[DÉFI 1]:
Recopiez fidèlement le passage de l’extrait sur la loi REEN ci-dessous, depuis « Parmi ces leviers » jusqu’à « levier d’action important. » inclus.
[DÉFI 2]:
Traduisez en anglais cette phrase de l’extrait sur la loi REEN : « L’écoconception des produits et services numériques constitue un autre levier d’action important. »

Territoires numériques : Les collectivités à l’épreuve de la loi REEN

La loi « Réduction de l’Empreinte Environnementale du Numérique » prévoit que les communes de plus de 50 000 habitants définissent, au plus tard le 1er janvier 2025, une stratégie numérique responsable. La conférence annuelle de l’Arcep sur les Territoires connectés, le 26 septembre dernier, s’est faite l’écho des leviers d’action possibles et des difficultés auxquelles les collectivités sont confrontées

Parmi ces leviers d’action, la gestion des terminaux, qui représentent 80% de l’impact environnemental du numérique, est essentielle : on peut limiter le sur-équipement, communiquer au sein de sa collectivité, privilégier l’achat de matériel reconditionné… « Toutefois, les retours d’expérience montrent que ce n’est pas toujours facile, notamment en raison d’un problème de sourcing », souligne David Marchal, directeur exécutif de l’expertise et des programmes de l’Ademe. L’écoconception des produits et services numériques constitue un autre levier d’action important.

[DONNÉES ENREGISTRÉES]:

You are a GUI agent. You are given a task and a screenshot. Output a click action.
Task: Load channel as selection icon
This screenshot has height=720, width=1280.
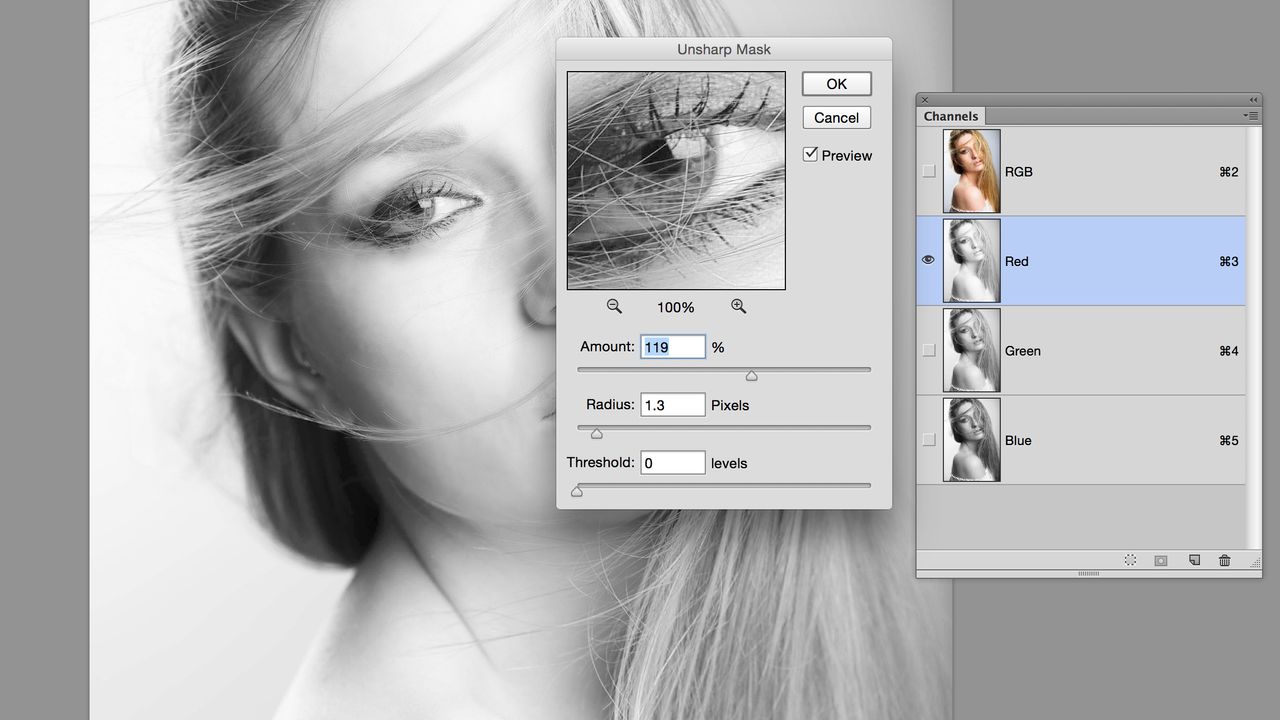pos(1130,561)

[RÉPONSE ATTENDUE 1]:
Parmi ces leviers d’action, la gestion des terminaux, qui représentent 80% de l’impact environnemental du numérique, est essentielle : on peut limiter le sur-équipement, communiquer au sein de sa collectivité, privilégier l’achat de matériel reconditionné… « Toutefois, les retours d’expérience montrent que ce n’est pas toujours facile, notamment en raison d’un problème de sourcing », souligne David Marchal, directeur exécutif de l’expertise et des programmes de l’Ademe. L’écoconception des produits et services numériques constitue un autre levier d’action important.

[RÉPONSE ATTENDUE 2]:
The eco-design of digital products and services is another important lever for action.